They don’t get on well with unknown dogs. But they are always friendly and docile with “their people” as well as dogs (even cats) it has been raised with. The Schnauzer should be kept away from pets such as mice, rats and hamsters. His former "job" as a rat-catcher would be dangerous for them.

Schnauzer Discipline and Training

Schnauzers have an extraordinarily good sense of hearing. After all, they had to rely on this sense to perceive the quiet tapers of rats. For this reason they are often used for tracking. Schnauzers are also great in other dog sports such as obedience and agility. Schnauzers bark a lot - when they are in a good mood, when they are in a bad mood and when they are bored. Therefore, it is important to train a schnauzer at an early age that it should only bark in case of emergency. Because they are prone to bark, they do make very good watchdogs.

Before you buy a Schnauzer, you should also know that the dog needs a lot of exercise - not only the Giant Schnauzer, but the Miniature Schnauzer, too. It is a good-hearted family dog, but it needs training and should be introduced to other puppys at an early age. Otherwise it can become suspicious of everyone. 

Schnauzer Top Activities

Trick Training, Frisbee Fetch, Agility

Schnauzer Pros and Cons


  • Easy to train
  • Doesn't shed a lot
  • Gets along well with other dogs and cats
  • Good watch dog


  • Not a beginner dog
  • Needs lots of exercise
  • Need to be challenged mentally
  • Needs lots of grooming
  • Tends to bark often

Schnauzer Photo: Lunja/Shutterstock

Schnauzer Appearance

There are three Schnauzers: the Giant Schnauzer, the Standard Schnauzer and the Miniature Schnauzer. All have a long, distinctive moustache and showy, long eyebrows. Their coat is not as cuddly as a Newfoundlands' coat, but rough and wiry. The colors are black, "pepper and salt", white and black-silver.

Schnauzer Health and Care

As long as you don't want to participate in dog shows with your Schnauzer, regular brushing is enough. The most important thing to watch out for is the beard and the legs, as they become matted quickly. Food can be entangled in its beard while feeding, Make sure to check it after every meal and remove the leftovers.

Schnauzer History and Origin

These dogs do not have moustaches because they look pretty. The Miniature Schnauzer was used as a rat-catcher. In particular, when the moustache was a bit matted, it could move its snout close to the ground in search of rats without injuring himself or being bitten. The Schnauzer comes from Württemberg (Germany). It appears in paintings by the Dutch painter Rembrandt and the German painter Albrecht Dürer and therefore exists at least since the 14./15. Century.
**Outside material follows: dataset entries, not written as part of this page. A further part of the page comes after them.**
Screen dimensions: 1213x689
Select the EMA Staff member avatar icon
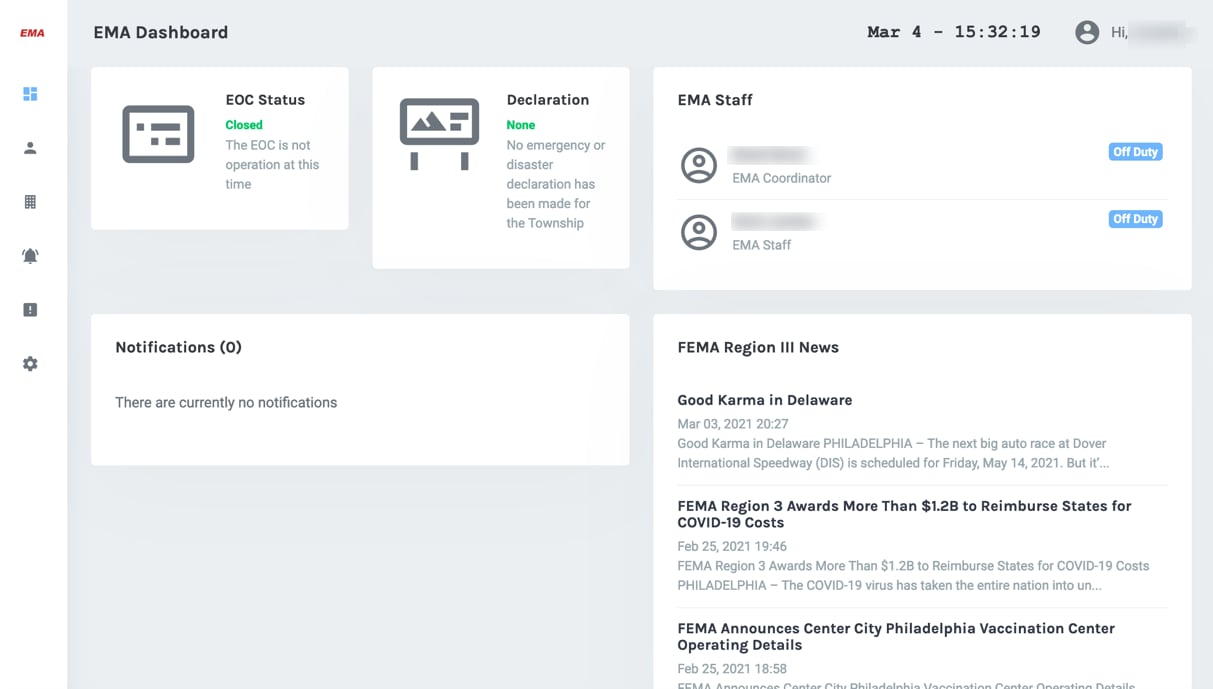pyautogui.click(x=699, y=232)
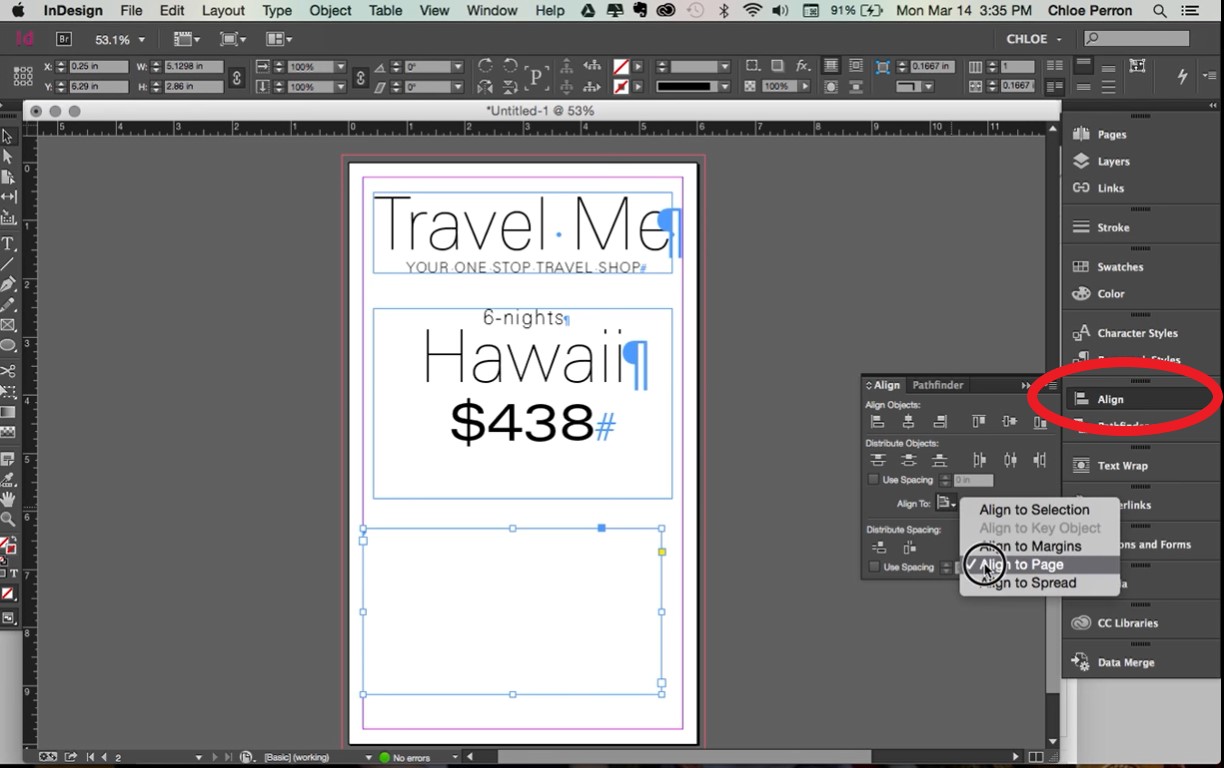
Task: Open the Align panel flyout menu
Action: [1053, 386]
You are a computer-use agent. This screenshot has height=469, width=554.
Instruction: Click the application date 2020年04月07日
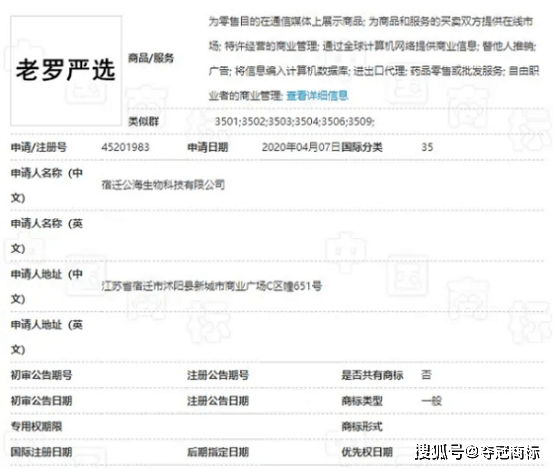pyautogui.click(x=301, y=147)
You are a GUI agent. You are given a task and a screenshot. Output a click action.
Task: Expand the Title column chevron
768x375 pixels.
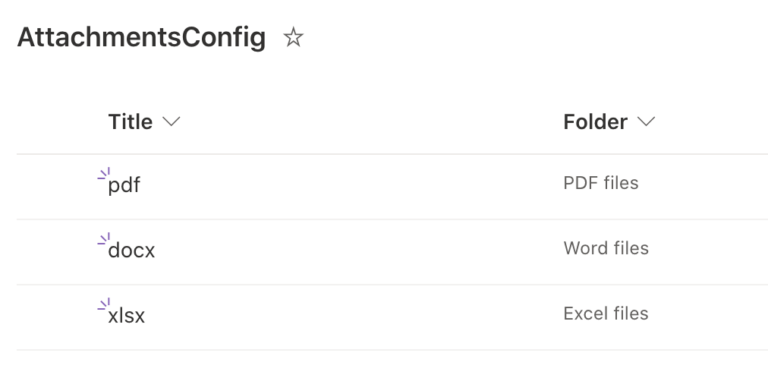171,121
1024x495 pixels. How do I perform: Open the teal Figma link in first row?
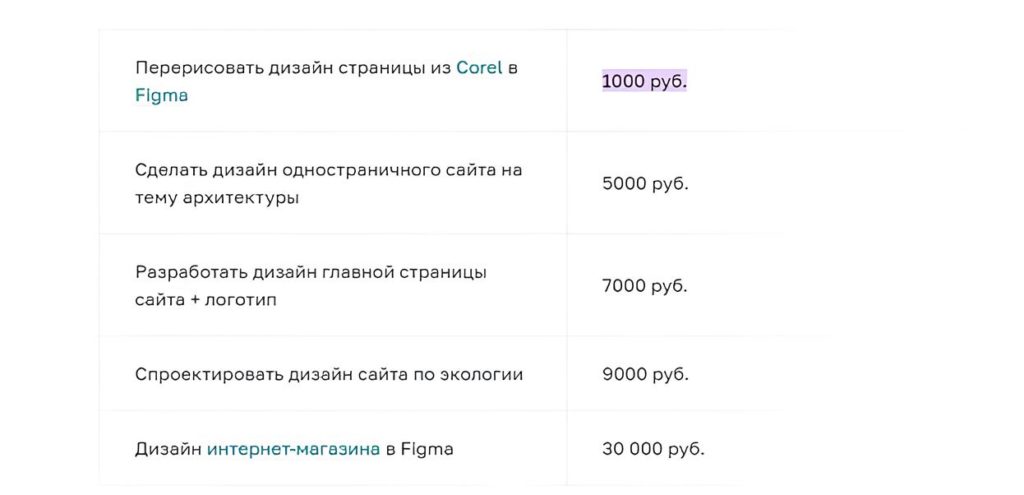point(161,96)
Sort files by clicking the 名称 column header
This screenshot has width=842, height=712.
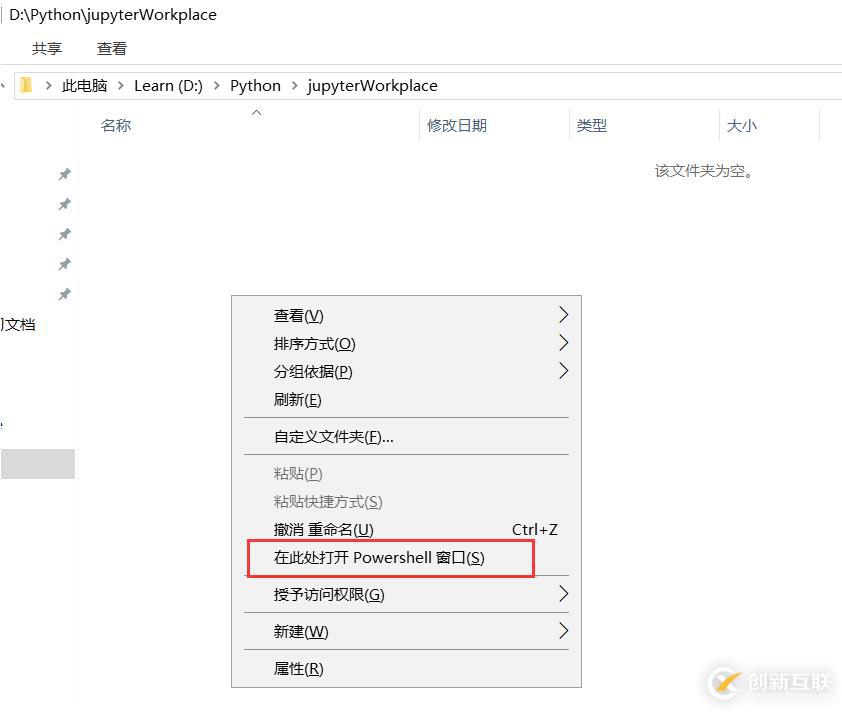coord(115,125)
Where Does the Name Come From?

Schnauzer is a German word, means moustache and refers to the long hairs on its muzzle.

Schnauzer Photo: Nikoforova Viktoria/Shutterstock

Fun Facts

Notable moustache were more common (but not really common) in the 19th and 20th centuries. Emperor Wilhem II, the Spanish painter Salvador Dalí and the philosopher Friedrich Nietzsche wore one.